The Huntress gasped, stumbling back as the light faded from her eyes. She looked only at Ezra as she said, “I agree to your terms, Keeper.”

“What terms?” Orin demanded, surging forward to grab Paesha’s arms. “What did you do?”

But before he could get to her, before she could be stopped, she spun and took a single step backward, mouthed, “I’m sorry,” and crossed through the Aurelian Gate, fading away.

“Tell me the terms,” Ezra roared, fists at his side. “What the hell did she just do?”

But the Keeper didn’t answer. Instead, his ethereal form flashed, and he vanished. Ro swept a hand through the pooling shadows on the ground before nodding once and disappearing, just as her beloved god had.

We stood stricken, each breath a chore as we stared at Requiem through the gate, wondering what had just happened and what Paesha had agreed to. And then, from one breath to the next, Ezra was running, crying out for his beloved as he, too, aimed for the threshold of the Aurelian Gate.
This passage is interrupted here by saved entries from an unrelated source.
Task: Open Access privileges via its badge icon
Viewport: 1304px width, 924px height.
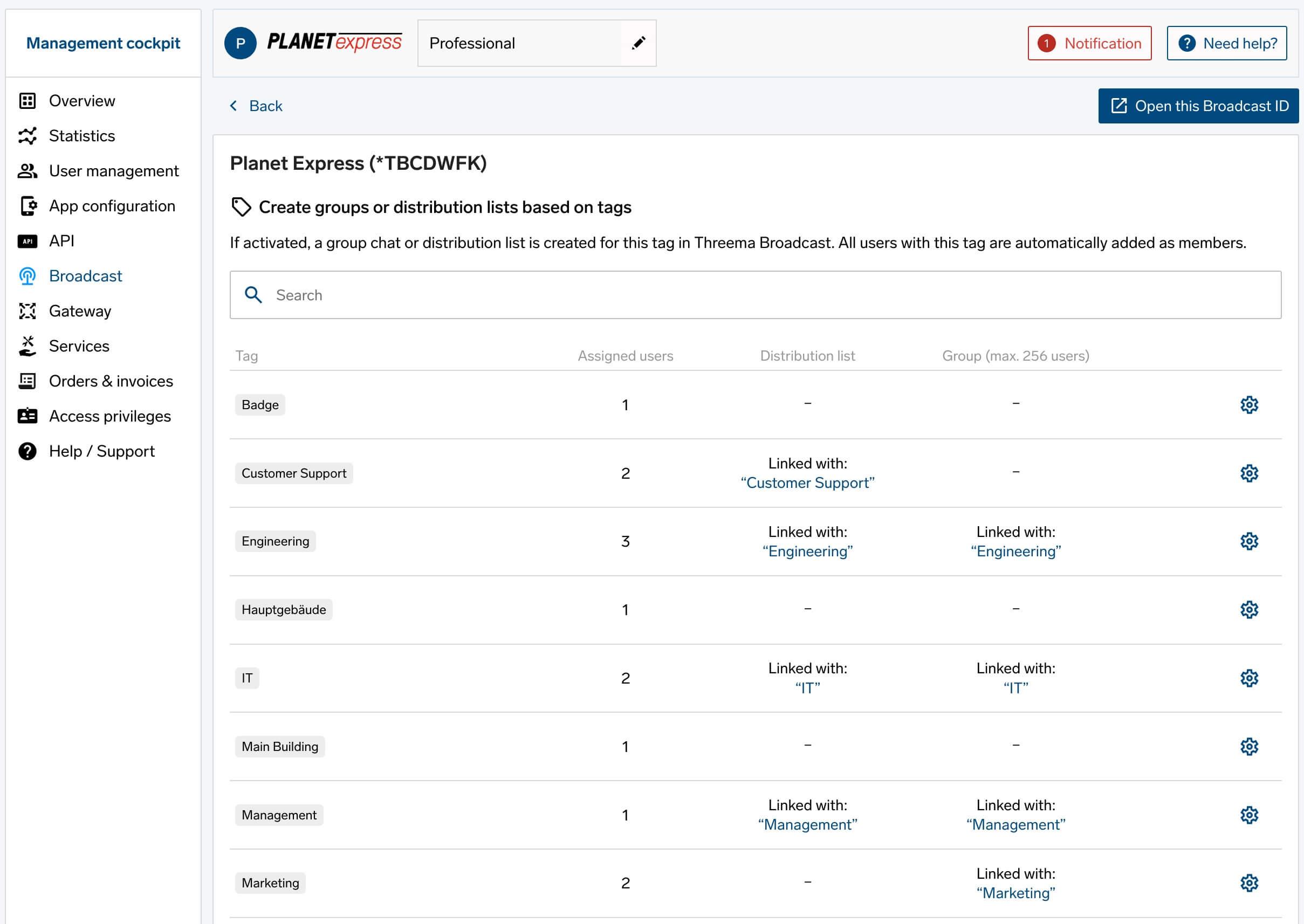Action: [28, 416]
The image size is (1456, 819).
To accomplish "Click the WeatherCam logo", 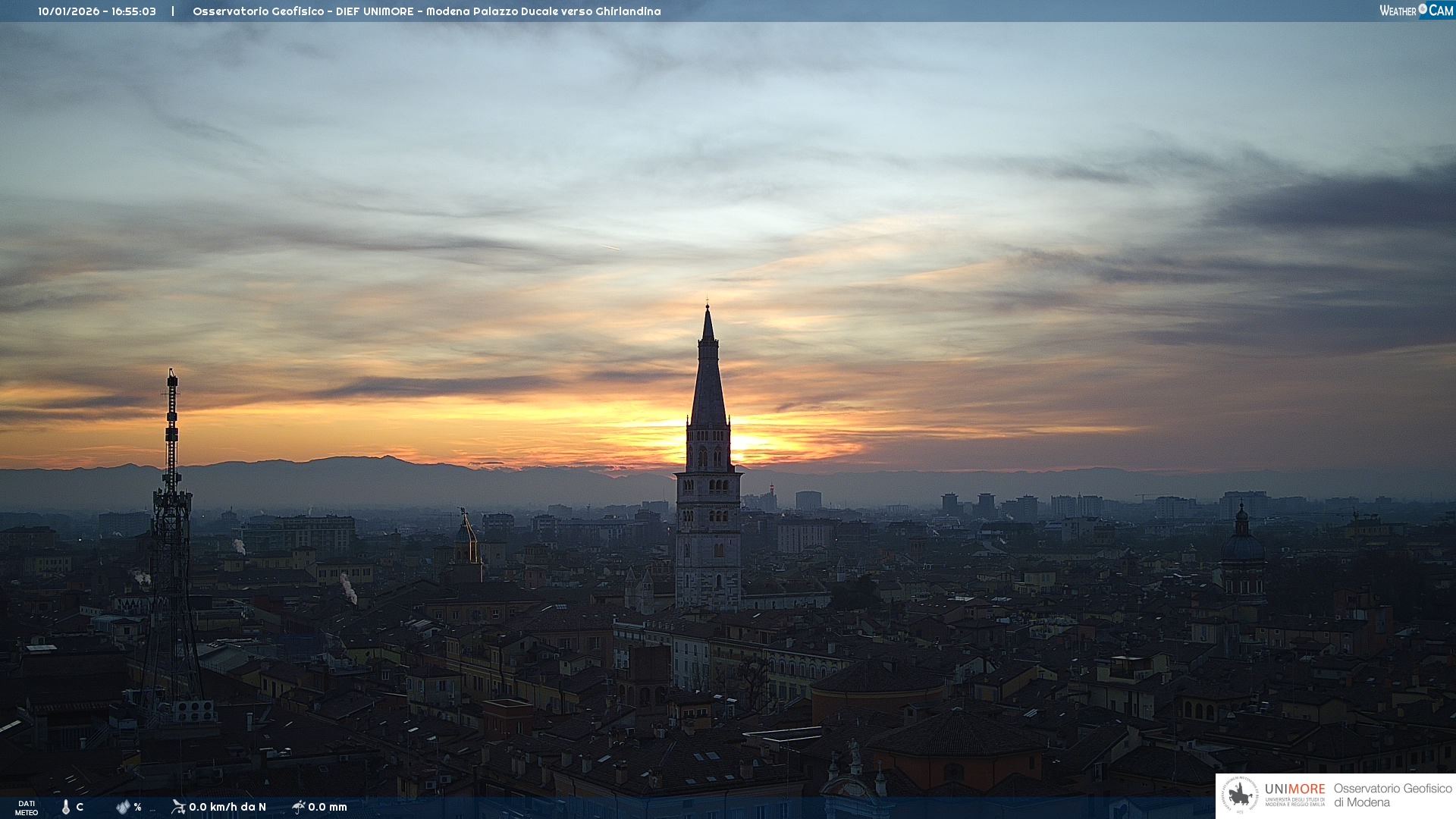I will 1416,11.
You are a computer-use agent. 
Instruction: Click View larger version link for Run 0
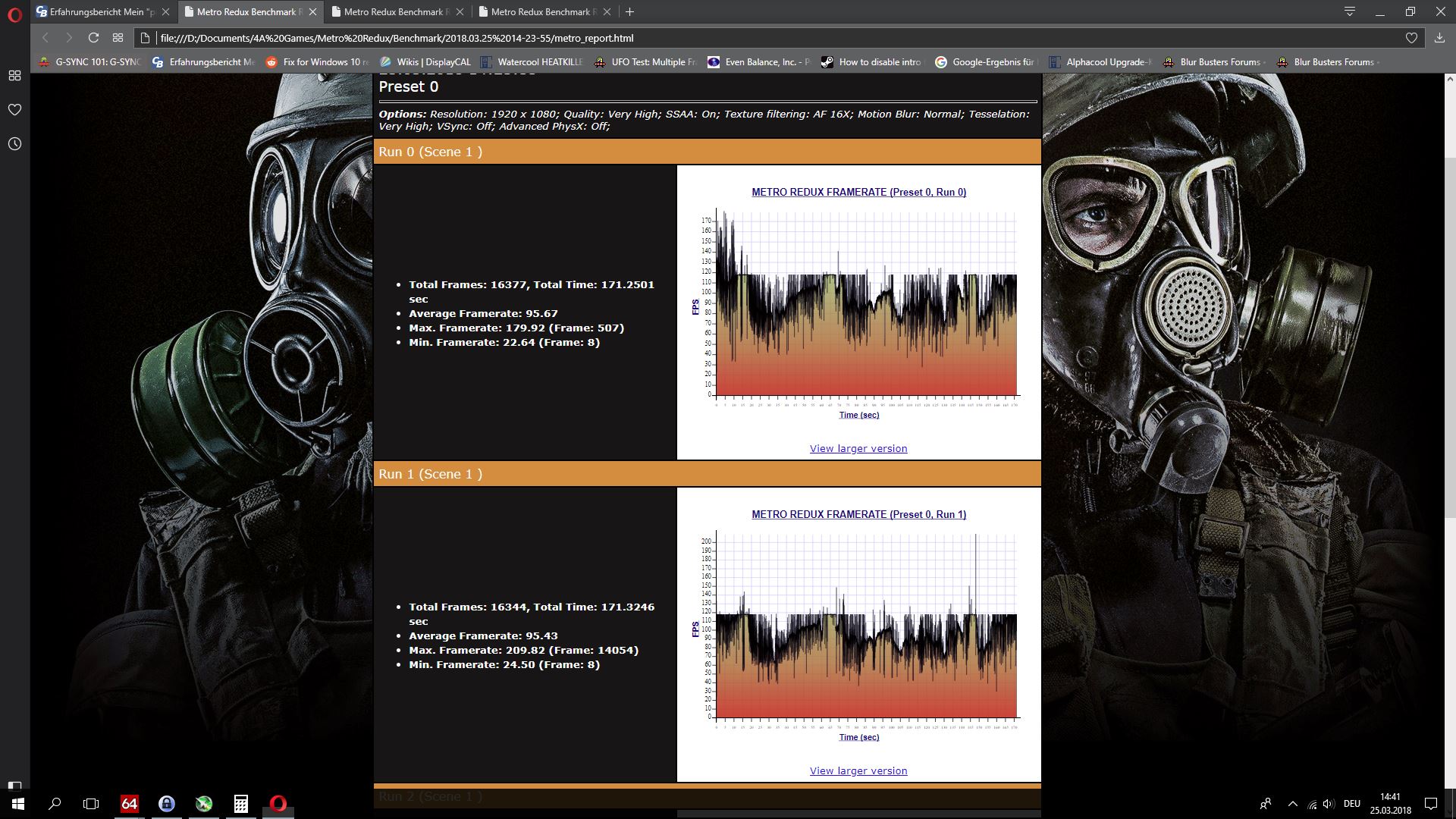(858, 449)
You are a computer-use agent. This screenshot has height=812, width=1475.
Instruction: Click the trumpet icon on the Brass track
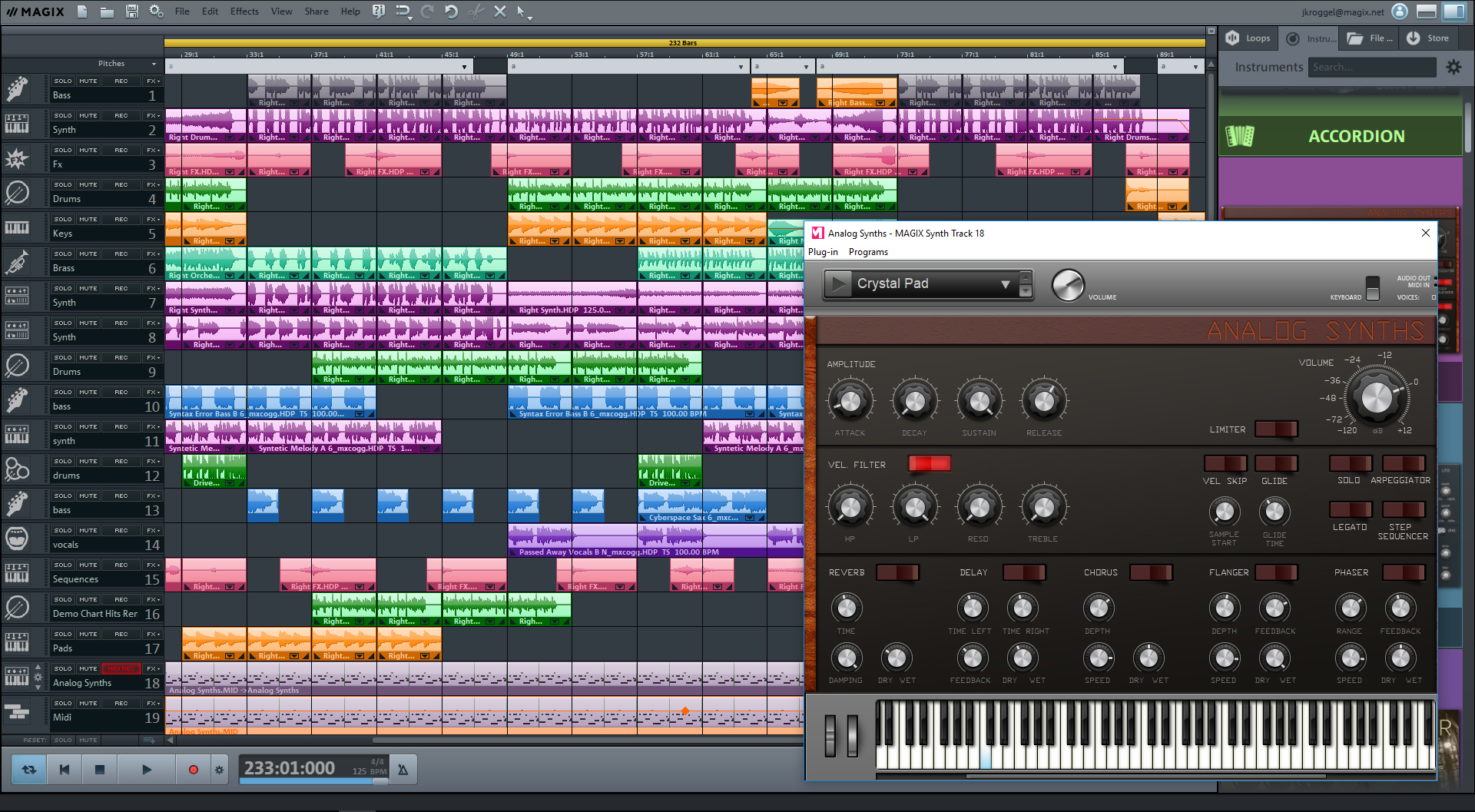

Orin lurched forward to stop him, calling out his name, but Ezra didn’t fade away as Paesha had. He didn’t spiral into an abyss or turn to embers on contact. He transformed, glowing brighter and brighter as he grew. Until he stood in a halo of golden light, just like Reverius had. I stumbled backward, eyes wide and skin turning ice cold.

“I… I remember,” he said, studying his massive hands before lowering his chin to scowl. “I remember everything.”

And then he vanished.

My mouth dropped open, staring in silence at Orin as realization hit me. Ezra was not just any soul. He was a god.

Chapter 70

THREE MONTHS LATER

We’d heard nothing, nor seen anything through the gate of Paesha’s return home. Whatever the terms she’d agreed to, whatever path she’d chosen, Requiem had not fallen. I’d spent so much time worrying about her. Consumed with searching to see where she’d landed. Eventually, I had to walk away. I had to choose to trust her, just as she’d once demanded. But still, her mysterious deal held my curiosity.

“What do you think it was? The bargain she made?”

Orin slid a hand down my back before shoving me against the wall. “The same thing I thought it was yesterday and the day before that.”

I bit his lip before grabbing him by the collar and tugging him down the hall toward the dining room. “‘I have no idea’ is not a guess. Try harder and stop getting distracted. They’re waiting for us.”

He halted. “Did you decide to wear that dress, Nightmare?”

“Yes.”

“And did you think there would be any possible way I could keep my hands off you when you made that decision?”

I grinned. “I was undecided.”

“A bit of a hint, Nightmare. The second lace, in any color, touches this beautiful skin of yours, I’m going to grow envious and then plot for its immediate removal. But when it is black? There will be no planning. No masterminding. It’ll be on the floor within an hour.”